Canon EOS 70D (W) EF-S 18-55mm STM lens kit unboxing and first 'hands on' review


----------



## paul13walnut5 (Sep 2, 2013)

Other than the STM / Dual pixel live view, any other benefits to video users? Is there a headphone socket perchance?


----------



## Strobe the globe (Sep 2, 2013)

No headphone jack. However it does have built in stereo mics - which you can see briefly in the video. After using it in a few different settings, the biggest change in the way that I shoot video is using the touchscreen to focus. It's so easy to do artistic effects now.
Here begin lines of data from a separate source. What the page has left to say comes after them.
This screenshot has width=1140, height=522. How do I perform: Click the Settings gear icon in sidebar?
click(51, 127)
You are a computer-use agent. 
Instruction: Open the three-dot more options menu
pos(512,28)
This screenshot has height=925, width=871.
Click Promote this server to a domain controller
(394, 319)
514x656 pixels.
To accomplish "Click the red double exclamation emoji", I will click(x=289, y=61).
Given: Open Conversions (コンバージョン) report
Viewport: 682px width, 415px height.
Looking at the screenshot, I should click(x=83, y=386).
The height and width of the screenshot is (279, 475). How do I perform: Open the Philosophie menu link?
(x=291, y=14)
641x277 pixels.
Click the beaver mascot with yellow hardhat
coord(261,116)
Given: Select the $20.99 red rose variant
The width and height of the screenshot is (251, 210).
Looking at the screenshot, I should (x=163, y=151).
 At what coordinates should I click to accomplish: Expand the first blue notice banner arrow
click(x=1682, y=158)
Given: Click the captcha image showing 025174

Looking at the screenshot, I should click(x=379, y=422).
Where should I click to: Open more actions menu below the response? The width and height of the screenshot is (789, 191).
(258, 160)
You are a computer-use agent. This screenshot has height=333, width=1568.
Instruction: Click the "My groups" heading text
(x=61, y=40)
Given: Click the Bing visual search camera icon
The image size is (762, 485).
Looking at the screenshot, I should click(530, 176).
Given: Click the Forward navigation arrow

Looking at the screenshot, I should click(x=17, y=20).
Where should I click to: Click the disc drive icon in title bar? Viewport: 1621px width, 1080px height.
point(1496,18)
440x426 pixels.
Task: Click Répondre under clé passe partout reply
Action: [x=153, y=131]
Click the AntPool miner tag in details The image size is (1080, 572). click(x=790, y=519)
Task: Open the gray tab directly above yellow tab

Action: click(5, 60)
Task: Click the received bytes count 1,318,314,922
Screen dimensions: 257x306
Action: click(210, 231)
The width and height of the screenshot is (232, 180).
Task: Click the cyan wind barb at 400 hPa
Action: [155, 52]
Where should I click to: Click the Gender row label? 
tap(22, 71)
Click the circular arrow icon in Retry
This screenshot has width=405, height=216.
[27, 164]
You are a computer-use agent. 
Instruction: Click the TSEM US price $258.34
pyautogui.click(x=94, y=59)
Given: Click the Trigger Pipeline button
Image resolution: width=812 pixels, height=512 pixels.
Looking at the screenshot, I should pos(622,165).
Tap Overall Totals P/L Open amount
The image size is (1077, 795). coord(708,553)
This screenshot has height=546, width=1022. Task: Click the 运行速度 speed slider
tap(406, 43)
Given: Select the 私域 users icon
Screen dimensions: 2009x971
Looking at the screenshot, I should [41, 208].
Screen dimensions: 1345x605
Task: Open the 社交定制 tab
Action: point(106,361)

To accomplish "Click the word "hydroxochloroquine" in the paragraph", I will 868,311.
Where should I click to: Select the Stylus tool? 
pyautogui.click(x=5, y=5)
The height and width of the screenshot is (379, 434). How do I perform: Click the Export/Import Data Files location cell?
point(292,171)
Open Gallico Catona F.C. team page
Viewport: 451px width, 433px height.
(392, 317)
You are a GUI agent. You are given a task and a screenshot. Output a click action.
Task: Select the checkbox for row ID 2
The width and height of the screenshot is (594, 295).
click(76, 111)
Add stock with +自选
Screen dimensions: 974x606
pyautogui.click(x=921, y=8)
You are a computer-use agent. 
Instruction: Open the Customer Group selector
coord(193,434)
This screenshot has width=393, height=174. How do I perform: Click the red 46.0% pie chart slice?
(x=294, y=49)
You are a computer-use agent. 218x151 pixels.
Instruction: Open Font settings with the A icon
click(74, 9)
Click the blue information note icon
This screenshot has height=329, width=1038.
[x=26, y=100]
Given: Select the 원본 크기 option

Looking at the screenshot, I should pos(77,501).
I had to spend a long time playing around and trying to get the manual focus right on the 60D. Now, I can just touch my subject on the touchscreen and it focusses on them.


----------



## vlim (Sep 2, 2013)

And beside video capabilities  a good body, good AF, good resolution at 3200/6400 iso ?


----------



## reactionart (Sep 2, 2013)

paul13walnut5 said:


> Other than the STM / Dual pixel live view, any other benefits to video users? Is there a headphone socket perchance?


No headphone jack but it does have Audio levels meter on screen when manual audio is turned on. However you cannot change the gain while recording unlike the 5Dmk3.


----------



## Policar (Sep 2, 2013)

How is the sharpness, high ISO performance, read noise, and aliasing? Relative to the 7D/txi/60D?


----------



## temp726 (Sep 2, 2013)

I just picked one up a couple days ago as well. I am liking it so far. I bought it as a backup/2nd body for my 5D3 and upgrade from my 60D. I am loving the new af for both video and stills, since I will be using this for wildlife and sports and most likely bts videos for my big shoots. I shot this video this weekend to test out how the AF would do under real life situations, so I let my son loose in the forest and tried to keep up with him. I was impressed with the overall quality and the ability of the camera to track him and stay in focus most of the time. I also like the little things like the video switch! I haven't done any real stills tests yet, but am going on a birding hike shortly and will post pics when I get them. I will also be doing a lot more filming with this in the near future and will post as that comes up as well. Here's the video link:

https://vimeo.com/73635061


----------



## Policar (Sep 2, 2013)

temp726 said:


> I just picked one up a couple days ago as well. I am liking it so far. I bought it as a backup/2nd body for my 5D3 and upgrade from my 60D. I am loving the new af for both video and stills, since I will be using this for wildlife and sports and most likely bts videos for my big shoots. I shot this video this weekend to test out how the AF would do under real life situations, so I let my son loose in the forest and tried to keep up with him. I was impressed with the overall quality and the ability of the camera to track him and stay in focus most of the time. I also like the little things like the video switch! I haven't done any real stills tests yet, but am going on a birding hike shortly and will post pics when I get them. I will also be doing a lot more filming with this in the near future and will post as that comes up as well. Here's the video link:
> 
> https://vimeo.com/73635061



How is the sharpness and aliasing and low light? Relative to the Mark III (which I consider very soft with no significant aliasing and excellent low light).


----------



## colinu (Sep 2, 2013)

I have the 60D and love it. The 70D seems to be a very nice camera - but not a mandatory upgrade for me.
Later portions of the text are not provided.